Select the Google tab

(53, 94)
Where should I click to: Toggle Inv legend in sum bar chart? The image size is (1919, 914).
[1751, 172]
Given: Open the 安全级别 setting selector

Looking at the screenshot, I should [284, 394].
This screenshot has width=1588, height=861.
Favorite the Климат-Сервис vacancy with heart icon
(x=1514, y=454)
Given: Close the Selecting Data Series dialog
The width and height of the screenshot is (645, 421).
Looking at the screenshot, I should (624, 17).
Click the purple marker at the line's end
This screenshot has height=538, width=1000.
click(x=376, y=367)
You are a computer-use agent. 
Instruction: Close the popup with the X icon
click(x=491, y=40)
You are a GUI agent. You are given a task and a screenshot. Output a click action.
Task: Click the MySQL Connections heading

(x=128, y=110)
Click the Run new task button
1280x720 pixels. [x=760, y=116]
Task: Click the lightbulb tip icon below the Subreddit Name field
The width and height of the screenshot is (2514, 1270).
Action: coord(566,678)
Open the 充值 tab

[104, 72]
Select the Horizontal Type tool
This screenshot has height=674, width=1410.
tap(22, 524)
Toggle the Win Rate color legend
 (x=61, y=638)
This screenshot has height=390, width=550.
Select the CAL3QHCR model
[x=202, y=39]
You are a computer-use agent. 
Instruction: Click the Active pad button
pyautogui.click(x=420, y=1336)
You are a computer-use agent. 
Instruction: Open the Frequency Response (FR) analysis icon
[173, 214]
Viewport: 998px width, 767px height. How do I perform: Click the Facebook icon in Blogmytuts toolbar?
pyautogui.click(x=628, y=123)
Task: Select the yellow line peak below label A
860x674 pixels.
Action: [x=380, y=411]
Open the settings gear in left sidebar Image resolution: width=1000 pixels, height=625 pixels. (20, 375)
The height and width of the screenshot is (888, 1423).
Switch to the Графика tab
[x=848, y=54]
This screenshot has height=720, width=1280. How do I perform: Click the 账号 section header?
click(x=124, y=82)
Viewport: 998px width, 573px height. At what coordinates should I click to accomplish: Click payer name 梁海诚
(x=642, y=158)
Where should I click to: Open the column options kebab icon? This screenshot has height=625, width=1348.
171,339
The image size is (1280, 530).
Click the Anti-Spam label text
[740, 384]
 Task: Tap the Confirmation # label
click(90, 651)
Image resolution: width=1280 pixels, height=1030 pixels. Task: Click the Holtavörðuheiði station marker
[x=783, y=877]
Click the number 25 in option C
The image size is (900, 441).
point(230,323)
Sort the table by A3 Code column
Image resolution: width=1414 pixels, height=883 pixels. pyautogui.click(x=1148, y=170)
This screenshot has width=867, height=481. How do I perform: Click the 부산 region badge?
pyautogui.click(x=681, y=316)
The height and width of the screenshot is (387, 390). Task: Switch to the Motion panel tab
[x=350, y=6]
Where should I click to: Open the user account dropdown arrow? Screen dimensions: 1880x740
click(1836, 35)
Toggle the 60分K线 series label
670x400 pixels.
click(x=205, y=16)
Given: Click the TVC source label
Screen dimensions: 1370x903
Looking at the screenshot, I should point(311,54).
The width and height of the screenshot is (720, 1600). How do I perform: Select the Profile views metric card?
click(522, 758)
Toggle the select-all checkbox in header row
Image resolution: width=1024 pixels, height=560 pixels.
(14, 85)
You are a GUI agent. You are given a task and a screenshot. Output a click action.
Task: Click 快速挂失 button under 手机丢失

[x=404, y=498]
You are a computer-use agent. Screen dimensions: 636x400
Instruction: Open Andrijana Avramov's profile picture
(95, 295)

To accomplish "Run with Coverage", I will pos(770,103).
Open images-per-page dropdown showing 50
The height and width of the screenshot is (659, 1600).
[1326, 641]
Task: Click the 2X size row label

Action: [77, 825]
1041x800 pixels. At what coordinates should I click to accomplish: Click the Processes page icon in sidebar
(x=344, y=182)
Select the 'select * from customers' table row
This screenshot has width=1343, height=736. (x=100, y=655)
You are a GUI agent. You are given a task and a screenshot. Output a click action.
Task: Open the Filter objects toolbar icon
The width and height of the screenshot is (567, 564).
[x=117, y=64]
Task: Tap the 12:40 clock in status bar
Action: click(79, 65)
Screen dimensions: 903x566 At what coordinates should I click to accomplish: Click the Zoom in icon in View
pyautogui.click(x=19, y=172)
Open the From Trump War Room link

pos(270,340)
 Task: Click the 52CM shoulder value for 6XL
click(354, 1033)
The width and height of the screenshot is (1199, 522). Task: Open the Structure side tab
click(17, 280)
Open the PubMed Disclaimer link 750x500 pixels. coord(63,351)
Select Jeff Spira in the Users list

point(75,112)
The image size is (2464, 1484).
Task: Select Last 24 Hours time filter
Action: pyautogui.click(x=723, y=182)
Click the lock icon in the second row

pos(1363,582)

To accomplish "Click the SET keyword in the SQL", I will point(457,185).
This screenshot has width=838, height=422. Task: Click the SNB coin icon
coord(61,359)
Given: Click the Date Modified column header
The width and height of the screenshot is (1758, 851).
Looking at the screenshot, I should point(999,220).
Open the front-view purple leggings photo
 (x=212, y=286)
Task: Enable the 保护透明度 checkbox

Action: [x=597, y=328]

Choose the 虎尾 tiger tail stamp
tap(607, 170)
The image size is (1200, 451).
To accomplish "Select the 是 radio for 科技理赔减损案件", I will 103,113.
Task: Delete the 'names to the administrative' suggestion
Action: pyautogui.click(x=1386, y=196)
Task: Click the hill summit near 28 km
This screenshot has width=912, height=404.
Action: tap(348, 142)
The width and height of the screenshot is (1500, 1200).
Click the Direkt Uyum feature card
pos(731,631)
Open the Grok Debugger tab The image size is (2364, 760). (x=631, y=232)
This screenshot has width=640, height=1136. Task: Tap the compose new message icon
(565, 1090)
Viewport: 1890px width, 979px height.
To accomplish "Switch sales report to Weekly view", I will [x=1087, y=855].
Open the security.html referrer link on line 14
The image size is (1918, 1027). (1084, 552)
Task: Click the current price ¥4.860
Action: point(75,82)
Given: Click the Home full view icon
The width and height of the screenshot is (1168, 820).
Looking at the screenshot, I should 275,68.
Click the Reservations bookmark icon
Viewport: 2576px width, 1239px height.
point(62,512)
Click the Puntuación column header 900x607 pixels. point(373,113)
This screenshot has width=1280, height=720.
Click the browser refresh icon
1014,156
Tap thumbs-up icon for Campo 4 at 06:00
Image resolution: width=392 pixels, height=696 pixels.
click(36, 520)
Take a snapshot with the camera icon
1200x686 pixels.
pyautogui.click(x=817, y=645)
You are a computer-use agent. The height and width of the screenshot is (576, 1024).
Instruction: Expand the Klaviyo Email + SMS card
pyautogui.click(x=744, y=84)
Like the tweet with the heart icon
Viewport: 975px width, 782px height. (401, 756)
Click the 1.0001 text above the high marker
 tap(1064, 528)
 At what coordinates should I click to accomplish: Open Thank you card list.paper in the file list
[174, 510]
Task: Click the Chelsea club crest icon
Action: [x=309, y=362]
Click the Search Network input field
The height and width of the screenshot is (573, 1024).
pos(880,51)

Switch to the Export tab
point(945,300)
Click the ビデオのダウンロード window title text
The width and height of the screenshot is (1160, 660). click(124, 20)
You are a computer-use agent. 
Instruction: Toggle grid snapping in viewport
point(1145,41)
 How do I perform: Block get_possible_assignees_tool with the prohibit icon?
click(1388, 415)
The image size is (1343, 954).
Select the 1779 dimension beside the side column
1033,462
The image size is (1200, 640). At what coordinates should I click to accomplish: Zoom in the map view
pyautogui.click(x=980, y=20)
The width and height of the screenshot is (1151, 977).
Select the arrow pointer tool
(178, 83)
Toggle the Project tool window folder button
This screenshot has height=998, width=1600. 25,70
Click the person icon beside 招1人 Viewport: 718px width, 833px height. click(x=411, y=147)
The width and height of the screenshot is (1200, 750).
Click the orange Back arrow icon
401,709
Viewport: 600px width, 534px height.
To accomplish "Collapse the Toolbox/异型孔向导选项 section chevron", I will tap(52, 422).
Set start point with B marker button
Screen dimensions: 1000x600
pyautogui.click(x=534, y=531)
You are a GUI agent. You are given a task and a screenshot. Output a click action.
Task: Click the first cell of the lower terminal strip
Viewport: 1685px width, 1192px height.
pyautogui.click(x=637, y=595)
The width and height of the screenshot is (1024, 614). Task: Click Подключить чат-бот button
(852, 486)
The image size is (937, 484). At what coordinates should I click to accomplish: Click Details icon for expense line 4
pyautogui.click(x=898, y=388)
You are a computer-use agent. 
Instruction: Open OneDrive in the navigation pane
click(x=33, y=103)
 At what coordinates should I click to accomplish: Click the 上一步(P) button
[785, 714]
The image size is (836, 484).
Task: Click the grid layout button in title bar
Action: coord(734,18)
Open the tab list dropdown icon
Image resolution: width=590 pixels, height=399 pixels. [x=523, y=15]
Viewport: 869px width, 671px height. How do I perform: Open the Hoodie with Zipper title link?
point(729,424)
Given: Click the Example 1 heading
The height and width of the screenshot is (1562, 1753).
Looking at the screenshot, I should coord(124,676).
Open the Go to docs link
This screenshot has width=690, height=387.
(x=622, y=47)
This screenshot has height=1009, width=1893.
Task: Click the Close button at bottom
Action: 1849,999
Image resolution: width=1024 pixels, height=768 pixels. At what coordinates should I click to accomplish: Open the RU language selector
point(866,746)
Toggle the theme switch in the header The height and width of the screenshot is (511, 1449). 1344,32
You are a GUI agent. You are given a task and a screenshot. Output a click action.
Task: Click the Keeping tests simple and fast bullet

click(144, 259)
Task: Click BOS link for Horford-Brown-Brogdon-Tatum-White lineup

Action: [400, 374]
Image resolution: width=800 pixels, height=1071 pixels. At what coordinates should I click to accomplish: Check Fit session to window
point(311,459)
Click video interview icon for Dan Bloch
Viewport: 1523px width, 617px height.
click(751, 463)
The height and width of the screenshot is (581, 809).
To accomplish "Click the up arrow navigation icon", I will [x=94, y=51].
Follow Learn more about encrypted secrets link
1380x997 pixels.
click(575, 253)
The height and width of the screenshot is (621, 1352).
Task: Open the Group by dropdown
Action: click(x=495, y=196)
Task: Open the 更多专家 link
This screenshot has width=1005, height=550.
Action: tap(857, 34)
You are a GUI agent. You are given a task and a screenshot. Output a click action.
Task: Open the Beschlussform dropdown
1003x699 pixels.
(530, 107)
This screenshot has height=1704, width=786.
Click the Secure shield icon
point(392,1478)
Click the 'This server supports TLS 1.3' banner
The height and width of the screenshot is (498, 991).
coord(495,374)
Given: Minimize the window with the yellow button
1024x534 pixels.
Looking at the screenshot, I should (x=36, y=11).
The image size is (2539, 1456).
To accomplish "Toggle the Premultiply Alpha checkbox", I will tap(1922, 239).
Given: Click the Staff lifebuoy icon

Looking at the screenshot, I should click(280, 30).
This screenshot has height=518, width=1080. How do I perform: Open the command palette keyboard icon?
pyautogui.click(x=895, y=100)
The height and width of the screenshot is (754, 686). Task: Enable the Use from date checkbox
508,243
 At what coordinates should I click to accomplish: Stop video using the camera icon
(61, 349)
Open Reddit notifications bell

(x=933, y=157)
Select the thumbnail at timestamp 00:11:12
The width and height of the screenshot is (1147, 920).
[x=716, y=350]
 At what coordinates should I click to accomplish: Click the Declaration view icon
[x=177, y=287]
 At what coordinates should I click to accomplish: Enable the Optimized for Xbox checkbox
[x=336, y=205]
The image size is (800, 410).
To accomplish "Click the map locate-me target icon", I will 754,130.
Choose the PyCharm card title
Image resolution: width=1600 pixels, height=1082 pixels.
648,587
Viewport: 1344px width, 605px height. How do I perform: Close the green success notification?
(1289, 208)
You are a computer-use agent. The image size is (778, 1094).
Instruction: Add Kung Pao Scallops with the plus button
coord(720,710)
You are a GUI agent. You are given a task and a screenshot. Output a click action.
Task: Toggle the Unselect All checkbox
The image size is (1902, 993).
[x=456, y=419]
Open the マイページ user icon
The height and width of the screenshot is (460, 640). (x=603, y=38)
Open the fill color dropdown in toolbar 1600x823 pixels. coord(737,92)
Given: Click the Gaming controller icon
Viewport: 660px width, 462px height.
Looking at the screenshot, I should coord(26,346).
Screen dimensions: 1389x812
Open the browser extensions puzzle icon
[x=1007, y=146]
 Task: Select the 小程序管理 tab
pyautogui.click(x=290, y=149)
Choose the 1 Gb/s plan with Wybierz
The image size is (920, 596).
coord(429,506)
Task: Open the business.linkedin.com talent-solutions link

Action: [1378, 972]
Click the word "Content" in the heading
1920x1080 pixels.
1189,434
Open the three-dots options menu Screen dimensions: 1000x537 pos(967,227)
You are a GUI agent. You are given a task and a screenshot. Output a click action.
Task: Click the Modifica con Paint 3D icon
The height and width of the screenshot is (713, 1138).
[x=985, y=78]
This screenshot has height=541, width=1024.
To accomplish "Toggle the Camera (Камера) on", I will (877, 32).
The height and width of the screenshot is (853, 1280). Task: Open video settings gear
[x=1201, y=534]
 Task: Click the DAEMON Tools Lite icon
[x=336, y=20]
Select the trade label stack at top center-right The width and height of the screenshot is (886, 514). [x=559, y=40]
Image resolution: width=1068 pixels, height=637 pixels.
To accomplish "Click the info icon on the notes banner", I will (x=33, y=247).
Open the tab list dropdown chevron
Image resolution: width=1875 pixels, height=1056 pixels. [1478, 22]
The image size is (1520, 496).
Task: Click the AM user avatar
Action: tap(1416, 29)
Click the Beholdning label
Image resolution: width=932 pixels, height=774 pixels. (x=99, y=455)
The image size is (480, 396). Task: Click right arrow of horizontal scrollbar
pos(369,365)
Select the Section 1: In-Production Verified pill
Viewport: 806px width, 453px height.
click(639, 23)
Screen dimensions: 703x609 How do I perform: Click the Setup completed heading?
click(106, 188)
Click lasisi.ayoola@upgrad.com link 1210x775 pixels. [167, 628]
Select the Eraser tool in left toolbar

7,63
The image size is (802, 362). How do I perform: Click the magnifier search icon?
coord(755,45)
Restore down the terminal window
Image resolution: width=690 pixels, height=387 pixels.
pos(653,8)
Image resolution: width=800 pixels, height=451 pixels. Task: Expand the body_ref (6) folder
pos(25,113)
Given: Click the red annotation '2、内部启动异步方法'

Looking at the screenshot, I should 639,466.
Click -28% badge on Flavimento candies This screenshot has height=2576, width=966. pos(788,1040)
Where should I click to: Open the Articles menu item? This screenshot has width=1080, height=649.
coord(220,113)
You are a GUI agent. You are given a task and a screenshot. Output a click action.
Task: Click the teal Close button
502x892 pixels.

__________________________________________________

• What the task requires: From the material above, return every line that contains "terminal".

• Expected output:
Task: Click the first cell of the lower terminal strip
Restore down the terminal window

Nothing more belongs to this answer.